Each day, thousands of students find themselves entangled in the treacherous web of substance abuse, a perilous journey that can have profound and far-reaching consequences. For many young individuals, the allure of drugs presents itself in various forms, often disguising the underlying struggles they may be facing in their lives.

The pressures of academia, social dynamics, and the ever-increasing demands of modern life can drive some students to seek refuge in the temporary relief offered by drugs. What begins as an attempt to cope with stress, anxiety, or peer pressures can quickly escalate into a full-blown addiction, leading to a cycle of dependency that threatens not only their academic success but also their overall well-being.
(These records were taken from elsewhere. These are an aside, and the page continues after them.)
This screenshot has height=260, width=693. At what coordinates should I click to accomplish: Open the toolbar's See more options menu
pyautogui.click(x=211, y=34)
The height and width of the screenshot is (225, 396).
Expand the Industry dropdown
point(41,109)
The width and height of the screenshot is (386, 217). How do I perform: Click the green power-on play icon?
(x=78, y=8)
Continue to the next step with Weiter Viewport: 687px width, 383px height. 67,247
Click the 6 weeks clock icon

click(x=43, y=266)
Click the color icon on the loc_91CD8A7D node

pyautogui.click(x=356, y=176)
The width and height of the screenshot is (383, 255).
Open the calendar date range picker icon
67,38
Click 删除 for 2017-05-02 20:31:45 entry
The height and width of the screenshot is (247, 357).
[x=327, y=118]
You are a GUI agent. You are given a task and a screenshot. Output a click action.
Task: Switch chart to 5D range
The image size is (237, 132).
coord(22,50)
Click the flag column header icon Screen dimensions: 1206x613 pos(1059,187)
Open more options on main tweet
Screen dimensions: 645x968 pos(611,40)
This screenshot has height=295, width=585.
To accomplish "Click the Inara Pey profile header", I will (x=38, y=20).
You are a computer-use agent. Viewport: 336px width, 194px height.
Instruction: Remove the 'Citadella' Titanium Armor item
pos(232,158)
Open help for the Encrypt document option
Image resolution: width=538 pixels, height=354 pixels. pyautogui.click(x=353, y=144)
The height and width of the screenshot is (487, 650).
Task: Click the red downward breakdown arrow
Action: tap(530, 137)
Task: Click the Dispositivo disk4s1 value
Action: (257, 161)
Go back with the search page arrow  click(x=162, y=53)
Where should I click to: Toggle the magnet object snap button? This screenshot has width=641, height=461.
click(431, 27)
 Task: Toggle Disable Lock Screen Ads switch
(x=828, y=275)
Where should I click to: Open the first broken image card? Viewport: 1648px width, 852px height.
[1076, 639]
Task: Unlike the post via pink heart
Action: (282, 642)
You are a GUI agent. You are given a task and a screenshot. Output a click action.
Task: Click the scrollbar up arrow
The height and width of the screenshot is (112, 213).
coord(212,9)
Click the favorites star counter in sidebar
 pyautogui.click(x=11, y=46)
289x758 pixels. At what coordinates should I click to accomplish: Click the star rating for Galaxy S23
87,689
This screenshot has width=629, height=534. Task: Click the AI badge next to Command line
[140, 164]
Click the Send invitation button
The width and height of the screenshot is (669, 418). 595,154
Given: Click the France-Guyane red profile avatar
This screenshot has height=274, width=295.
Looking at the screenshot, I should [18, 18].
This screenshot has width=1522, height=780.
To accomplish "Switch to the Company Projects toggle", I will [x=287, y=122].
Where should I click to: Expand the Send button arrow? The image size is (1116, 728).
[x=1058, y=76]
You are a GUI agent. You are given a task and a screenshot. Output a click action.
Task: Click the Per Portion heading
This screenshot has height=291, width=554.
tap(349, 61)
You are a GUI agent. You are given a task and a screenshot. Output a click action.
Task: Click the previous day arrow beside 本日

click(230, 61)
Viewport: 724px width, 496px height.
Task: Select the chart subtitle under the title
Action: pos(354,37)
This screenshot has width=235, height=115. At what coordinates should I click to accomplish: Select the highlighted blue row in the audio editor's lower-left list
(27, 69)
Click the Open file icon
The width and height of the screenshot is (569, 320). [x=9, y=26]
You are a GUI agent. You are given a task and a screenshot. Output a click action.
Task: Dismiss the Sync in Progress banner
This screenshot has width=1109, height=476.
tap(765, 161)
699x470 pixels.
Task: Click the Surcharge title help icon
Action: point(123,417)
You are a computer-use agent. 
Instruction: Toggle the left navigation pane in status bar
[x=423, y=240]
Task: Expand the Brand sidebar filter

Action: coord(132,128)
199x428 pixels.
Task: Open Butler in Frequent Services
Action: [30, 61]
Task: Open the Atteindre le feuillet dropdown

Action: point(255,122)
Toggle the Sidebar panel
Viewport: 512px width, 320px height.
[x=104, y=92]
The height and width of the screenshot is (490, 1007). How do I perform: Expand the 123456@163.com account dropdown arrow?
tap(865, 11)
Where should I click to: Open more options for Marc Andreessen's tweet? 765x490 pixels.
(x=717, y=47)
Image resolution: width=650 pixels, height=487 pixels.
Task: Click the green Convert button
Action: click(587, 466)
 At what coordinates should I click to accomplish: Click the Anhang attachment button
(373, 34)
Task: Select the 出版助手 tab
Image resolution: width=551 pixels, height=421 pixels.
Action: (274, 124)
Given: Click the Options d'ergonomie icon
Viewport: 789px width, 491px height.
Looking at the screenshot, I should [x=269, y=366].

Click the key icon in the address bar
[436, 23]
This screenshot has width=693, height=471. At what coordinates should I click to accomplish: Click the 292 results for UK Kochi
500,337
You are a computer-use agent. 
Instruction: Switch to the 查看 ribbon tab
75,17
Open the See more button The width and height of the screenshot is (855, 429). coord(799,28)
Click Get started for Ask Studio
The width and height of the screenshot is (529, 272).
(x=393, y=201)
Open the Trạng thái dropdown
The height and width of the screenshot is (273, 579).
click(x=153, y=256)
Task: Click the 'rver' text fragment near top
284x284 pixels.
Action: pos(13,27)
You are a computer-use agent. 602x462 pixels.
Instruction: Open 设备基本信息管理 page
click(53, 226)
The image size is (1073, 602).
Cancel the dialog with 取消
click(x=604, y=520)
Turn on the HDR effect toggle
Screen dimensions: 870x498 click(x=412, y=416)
The transition from occasional use to habitual abuse can happen imperceptibly, and students may find themselves relying on substances to navigate the challenges of daily life. From stimulants like Adderall taken to stay awake during late-night study sessions to self-medication with alcohol or marijuana to cope with emotional turmoil, the reasons behind drug use among students are as diverse as the individuals themselves.

The consequences of drug addiction among students are multifaceted. It can disrupt their academic performance, leading to failing grades, missed classes, and a compromised future. Beyond the classroom, addiction can strain relationships with friends and family, isolate individuals from their support networks, and erode their physical and mental health.

However, it’s important to recognize that addiction is not an irreversible fate. With the right support, resources, and intervention, students can break free from the cycle of substance abuse and embark on a path of recovery. Education about the risks of drug use, open conversations, and destigmatizing addiction are crucial steps in helping students seek help and find the strength to confront their struggles.

Ultimately, the journey toward recovery is a challenging one, but it is also a path to rediscovering one’s potential, regaining control of one’s life, and pursuing a brighter and healthier future. By addressing the issue of substance abuse among students with empathy, understanding, and effective intervention, we can help turn the tide and ensure that more young individuals find the support and resources they need to overcome the scourge of addiction.


Dr. Oche Otorkpa PG Cert, MPH, PhD

Dr. Oche is a seasoned Public Health specialist who holds a post graduate certificate in Pharmacology and Therapeutics, an MPH, and a PhD both from Texila American University. He is a member of the International Society of Substance Use Professionals and a Fellow of the Royal Society for Public Health in the UK. He authored two books: "The Unseen Terrorist," published by AuthorHouse UK, and "The Night Before I Killed Addiction."